Do this —
Reproduce the material below line for line, with no changes to wording, punctuation, or order.
─── Records shown ───
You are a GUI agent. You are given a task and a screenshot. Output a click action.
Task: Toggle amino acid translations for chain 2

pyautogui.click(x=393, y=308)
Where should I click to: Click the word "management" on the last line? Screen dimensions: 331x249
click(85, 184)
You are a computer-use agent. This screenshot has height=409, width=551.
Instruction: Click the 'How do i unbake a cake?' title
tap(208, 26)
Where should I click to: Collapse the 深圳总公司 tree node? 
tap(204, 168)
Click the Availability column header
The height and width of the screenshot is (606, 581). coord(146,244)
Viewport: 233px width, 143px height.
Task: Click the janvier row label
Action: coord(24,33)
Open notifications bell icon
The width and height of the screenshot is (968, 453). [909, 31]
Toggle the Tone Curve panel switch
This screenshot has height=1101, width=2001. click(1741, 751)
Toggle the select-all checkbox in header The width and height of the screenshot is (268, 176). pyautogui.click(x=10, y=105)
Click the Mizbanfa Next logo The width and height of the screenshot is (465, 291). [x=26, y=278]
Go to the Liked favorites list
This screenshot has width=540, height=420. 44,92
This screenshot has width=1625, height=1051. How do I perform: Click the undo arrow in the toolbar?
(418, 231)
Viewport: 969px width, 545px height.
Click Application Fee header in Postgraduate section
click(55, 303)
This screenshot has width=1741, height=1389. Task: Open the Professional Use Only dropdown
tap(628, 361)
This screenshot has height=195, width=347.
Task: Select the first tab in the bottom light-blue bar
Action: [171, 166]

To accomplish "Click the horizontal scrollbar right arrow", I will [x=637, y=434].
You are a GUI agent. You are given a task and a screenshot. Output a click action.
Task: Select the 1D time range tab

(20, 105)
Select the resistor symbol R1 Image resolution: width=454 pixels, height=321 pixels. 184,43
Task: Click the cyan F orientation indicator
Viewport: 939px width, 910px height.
───
Reply —
You are a GUI agent. You are given a task and a screenshot. Output a click action.
Task: Toggle amino acid translations for chain 2

pyautogui.click(x=393, y=308)
Where should I click to: Click the word "management" on the last line? Screen dimensions: 331x249
click(85, 184)
You are a computer-use agent. This screenshot has height=409, width=551.
Instruction: Click the 'How do i unbake a cake?' title
tap(208, 26)
Where should I click to: Collapse the 深圳总公司 tree node? 
tap(204, 168)
Click the Availability column header
The height and width of the screenshot is (606, 581). coord(146,244)
Viewport: 233px width, 143px height.
Task: Click the janvier row label
Action: coord(24,33)
Open notifications bell icon
The width and height of the screenshot is (968, 453). [909, 31]
Toggle the Tone Curve panel switch
This screenshot has height=1101, width=2001. click(1741, 751)
Toggle the select-all checkbox in header The width and height of the screenshot is (268, 176). pyautogui.click(x=10, y=105)
Click the Mizbanfa Next logo The width and height of the screenshot is (465, 291). [x=26, y=278]
Go to the Liked favorites list
This screenshot has width=540, height=420. 44,92
This screenshot has width=1625, height=1051. How do I perform: Click the undo arrow in the toolbar?
(418, 231)
Viewport: 969px width, 545px height.
Click Application Fee header in Postgraduate section
click(55, 303)
This screenshot has width=1741, height=1389. Task: Open the Professional Use Only dropdown
tap(628, 361)
This screenshot has height=195, width=347.
Task: Select the first tab in the bottom light-blue bar
Action: [171, 166]

To accomplish "Click the horizontal scrollbar right arrow", I will [x=637, y=434].
You are a GUI agent. You are given a task and a screenshot. Output a click action.
Task: Select the 1D time range tab

(20, 105)
Select the resistor symbol R1 Image resolution: width=454 pixels, height=321 pixels. 184,43
Task: Click the cyan F orientation indicator
Viewport: 939px width, 910px height.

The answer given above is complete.